How do we deal with emotions when investigating catastrophic events? How do we deal with situations that lead to multiple deaths with devastating effects? Beyond the individual pain of loss, how are emotions managed and mobilized, both for cathartic purposes and to build, through emotion, a collective memory that binds the community together? Conversely, how can emotions structure protest movements and, in some cases, connect the catastrophe to global economic, ecological or health issues? How do collective emotions contribute to the construction of a catastrophe’s narrative?

This is also a methodological and ethical question. What methodological tools are best suited to the study of emotions? How can we conduct research about populations and individuals who are experiencing tragedy? And how do we deal with our own emotions in the face of catastrophe?

4. Family dynamics and catastrophes

The family serves as a lens to highlight aspects of collective catastrophe management that are often overlooked, bringing certain vulnerabilities to the fore or exacerbating tensions that may exist within communities. How do catastrophes and the measures put in place to care for victims transform relationships and kinship structures? What's more, some catastrophes occur at the small-scale level of the family, or even of individual lives: how do they affect the social fabric, and what inequalities do they give rise to or uncover anew? How are family dynamics, be they economic or spatial, recomposed? How do catastrophes induce changes in family trajectories?

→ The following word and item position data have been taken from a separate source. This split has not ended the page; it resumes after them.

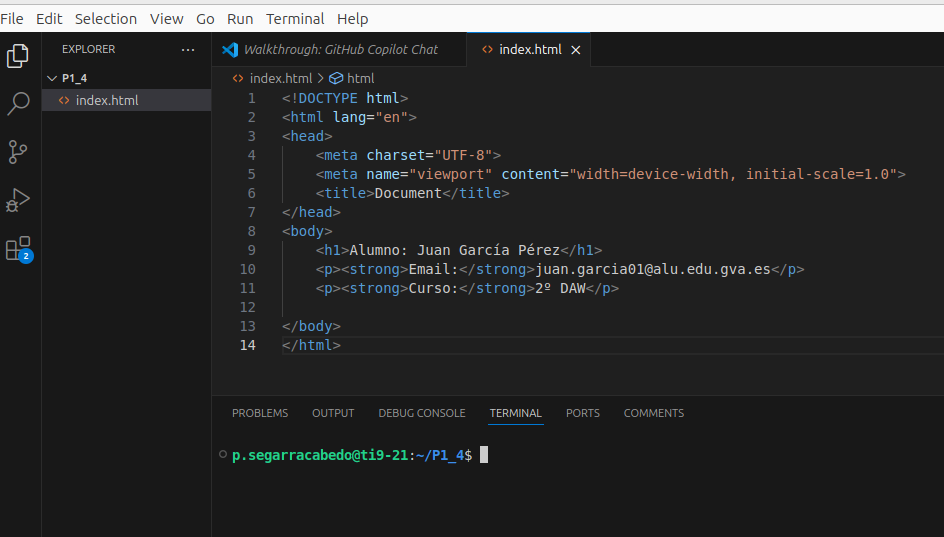Screen dimensions: 944x537
Task: Select index.html in the Explorer tree
Action: click(106, 100)
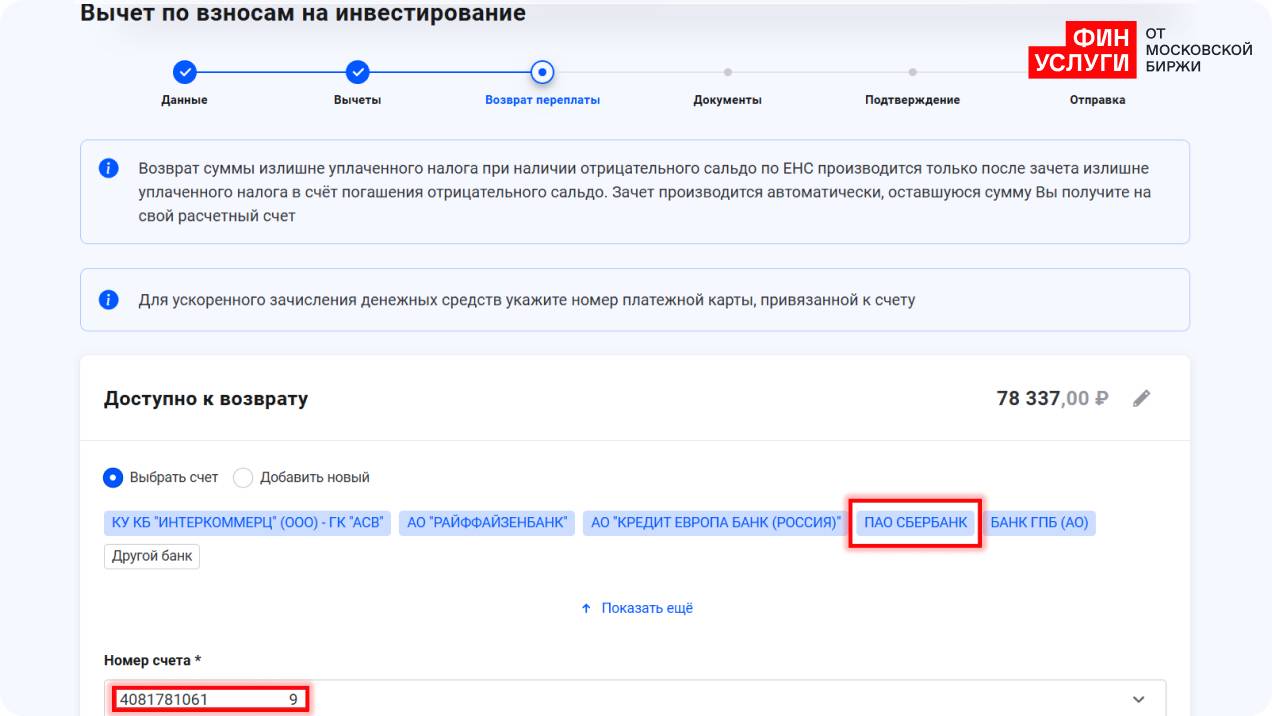Screen dimensions: 1272x716
Task: Go to the Отправка step label
Action: click(1097, 100)
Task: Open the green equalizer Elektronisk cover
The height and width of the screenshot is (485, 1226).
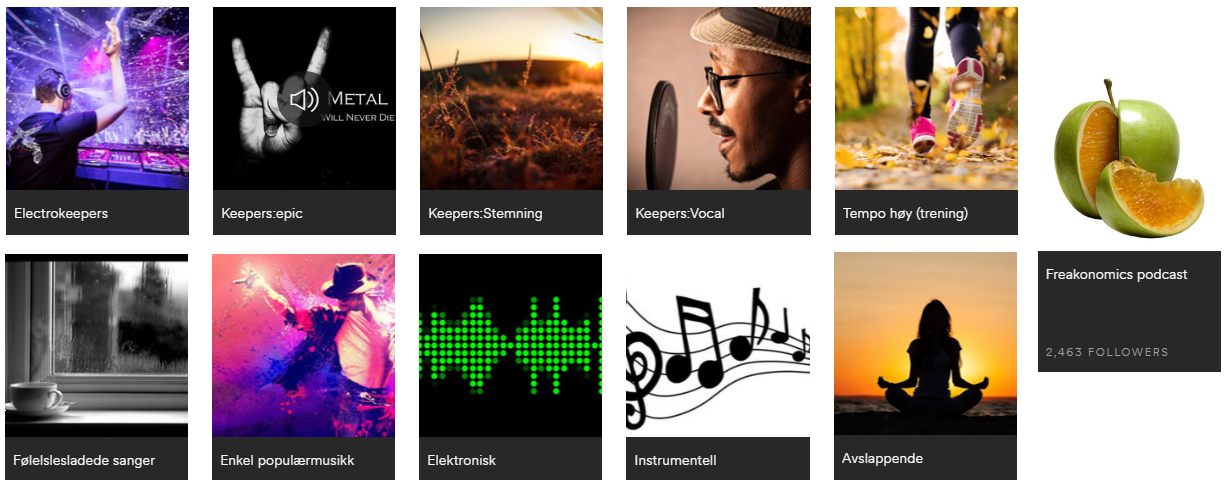Action: (510, 345)

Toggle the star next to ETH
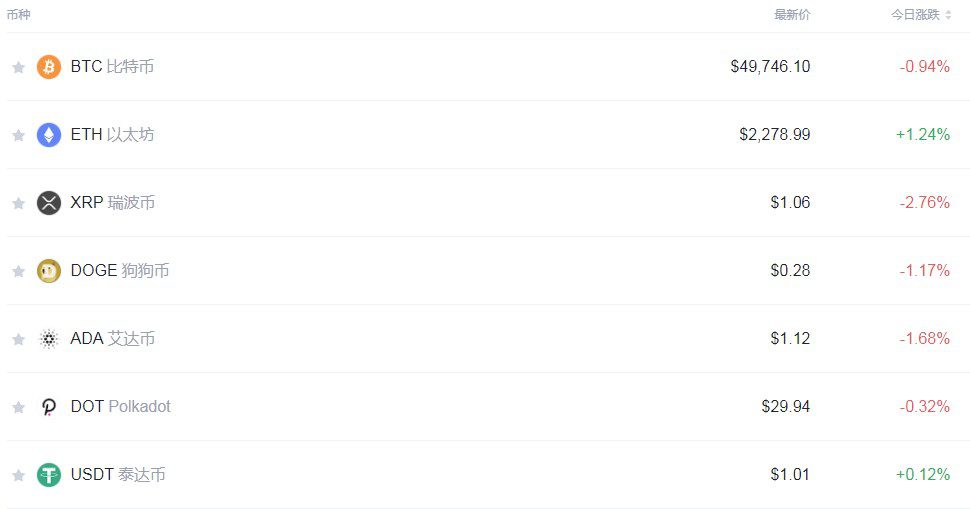coord(18,135)
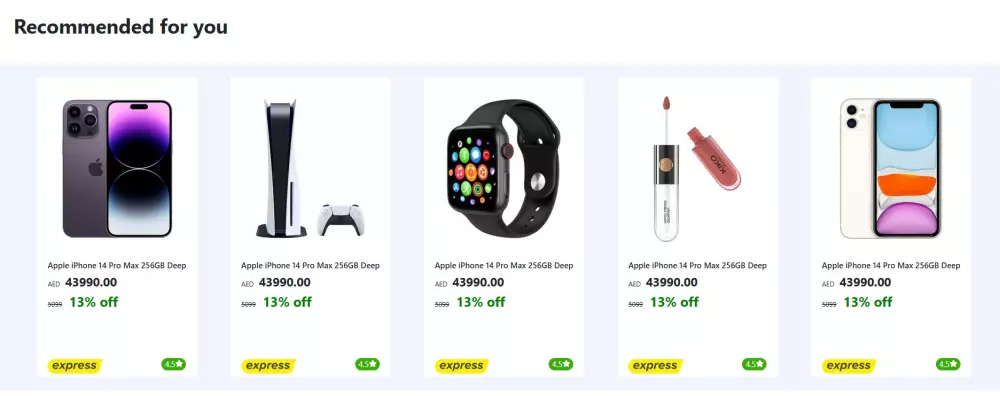Click the express badge on the PlayStation card
Viewport: 1000px width, 396px height.
[x=268, y=366]

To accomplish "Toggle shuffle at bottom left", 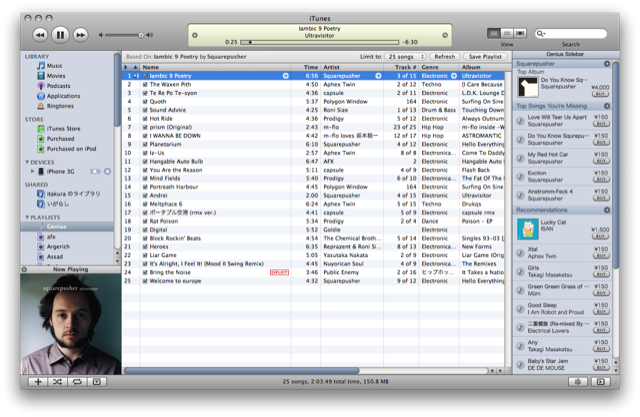I will 57,381.
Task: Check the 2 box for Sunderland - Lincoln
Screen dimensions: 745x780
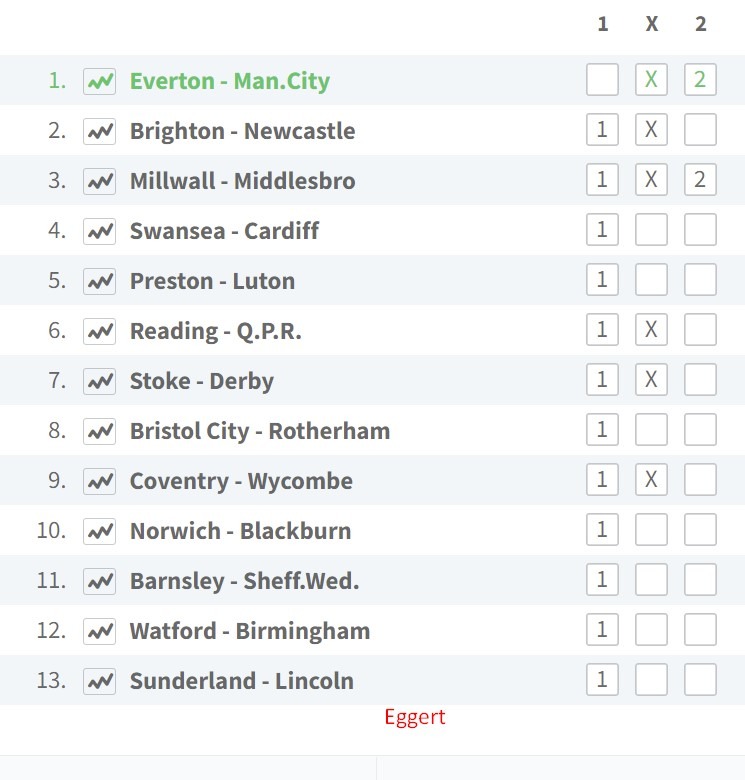Action: pos(700,680)
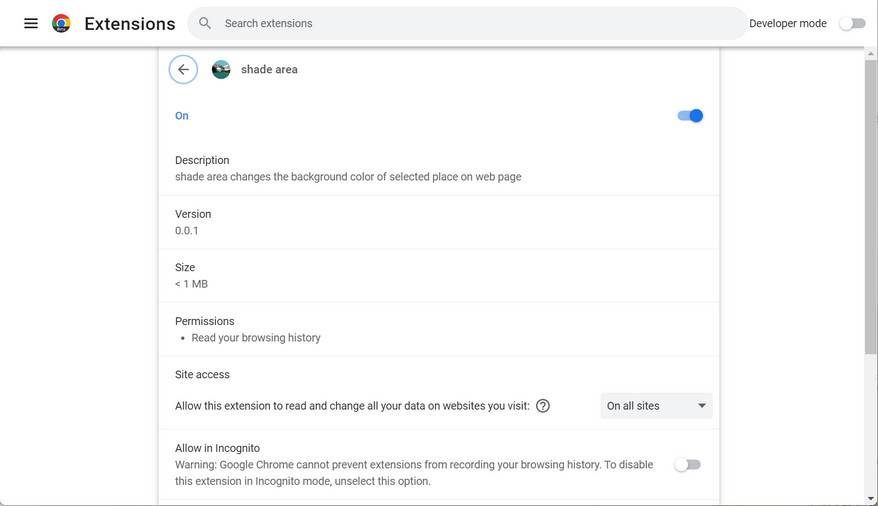Enable the Allow in Incognito toggle
The width and height of the screenshot is (878, 506).
tap(687, 465)
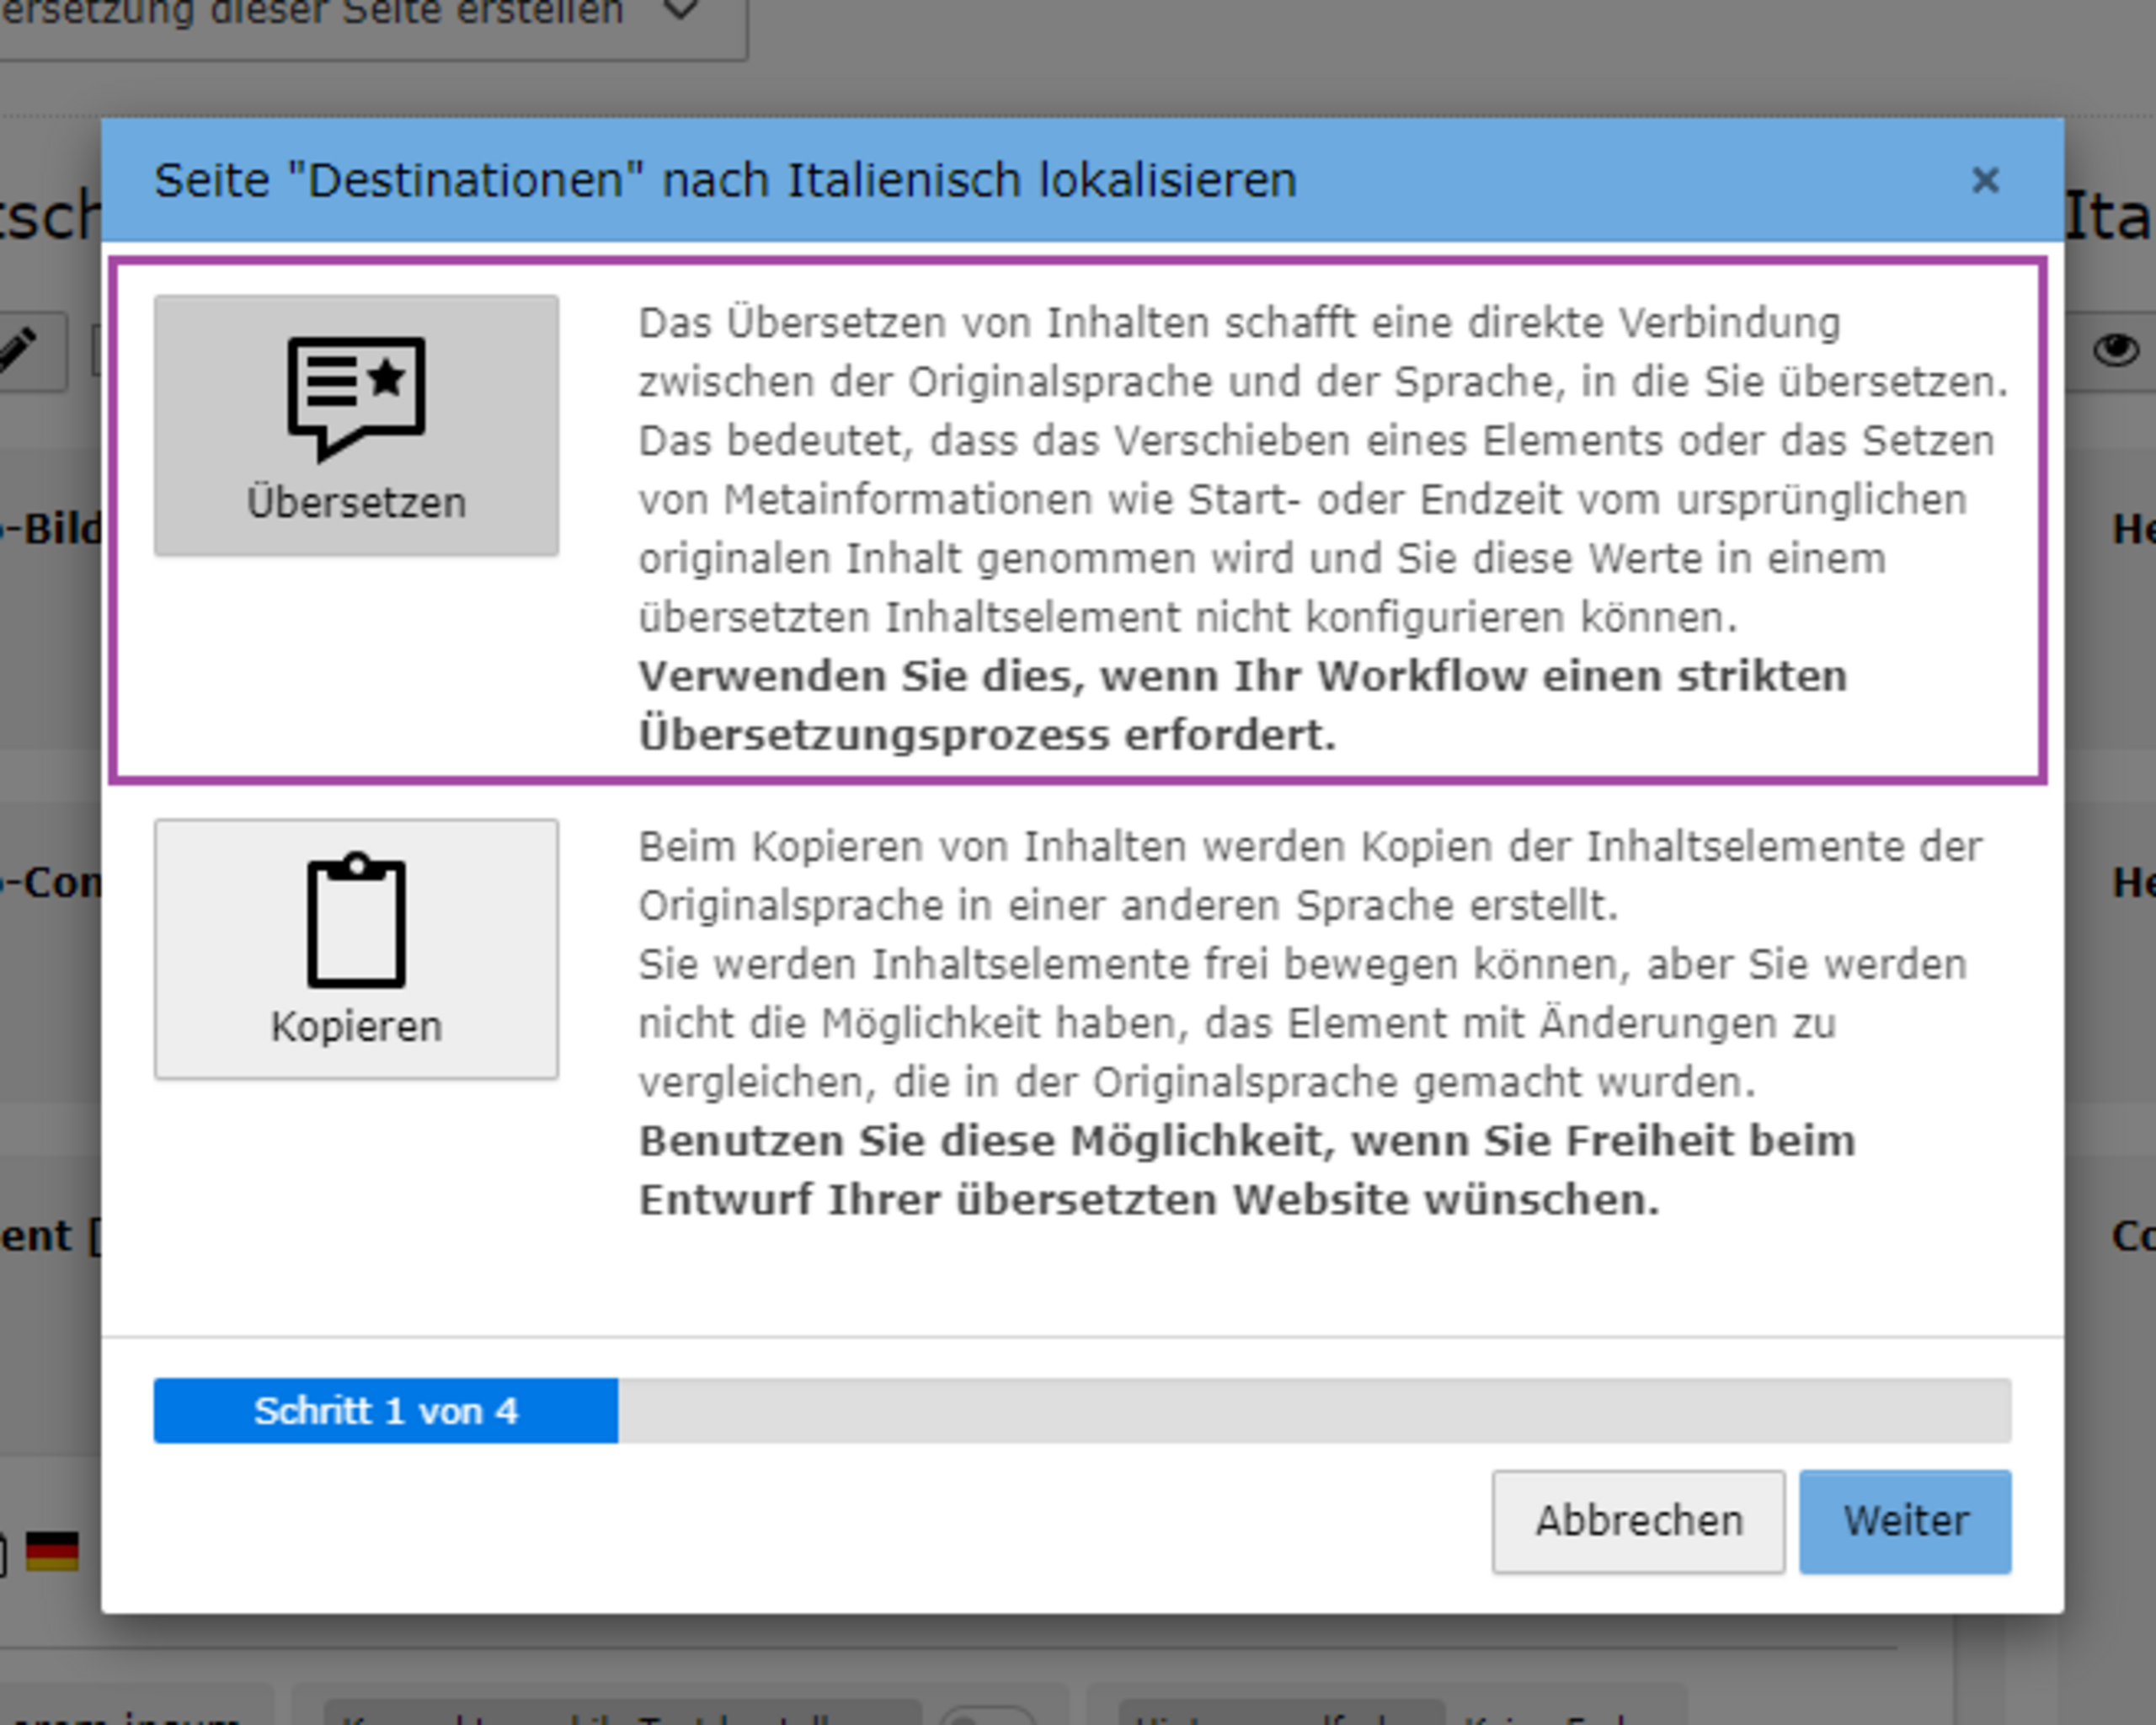Toggle the switch at the bottom edge

985,1716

5. Social (re)configurations

Catastrophes are revelatory of social structures as much as they are transformative. From gender norms to commensality rules or class hierarchies—everything is turned upside down by a catastrophe, although it does not affect all social groups in the same way. What perspective on social hierarchies does a catastrophe provide? Does it provide an opportunity to imagine society in a new way, to imagine the aftermath? Or does it, on the contrary, reinforce pre-existing vulnerabilities, crystallizing relations of domination? What resources can be mobilized for such reconstruction, and what forms of emancipation or, on the contrary, domination are revealed?

6. Figurations of catastrophe

Arts and literatures have often been the first to weave—and sometimes on a massive scale—a tale of catastrophe, preceding history and its supposed objectivity. What narratives and representations do they produce? Can they document catastrophes, and if so, how? Finally, what do they tell us about the contexts in which they were produced, and what do they teach us about the ways in which catastrophes are memorialized and constituted as a heritage? We will also be looking at the cathartic and therapeutic functions of representations of catastrophe, as well as at their role in community formation: how do arts and literatures contribute to "living-after"? What do dystopian representations—or, conversely, utopias—have to say about post-catastrophe imaginaries and ways of life?

 
We have selected around 25 papers from the many interesting proposals received and are currently finalizing the conference programme.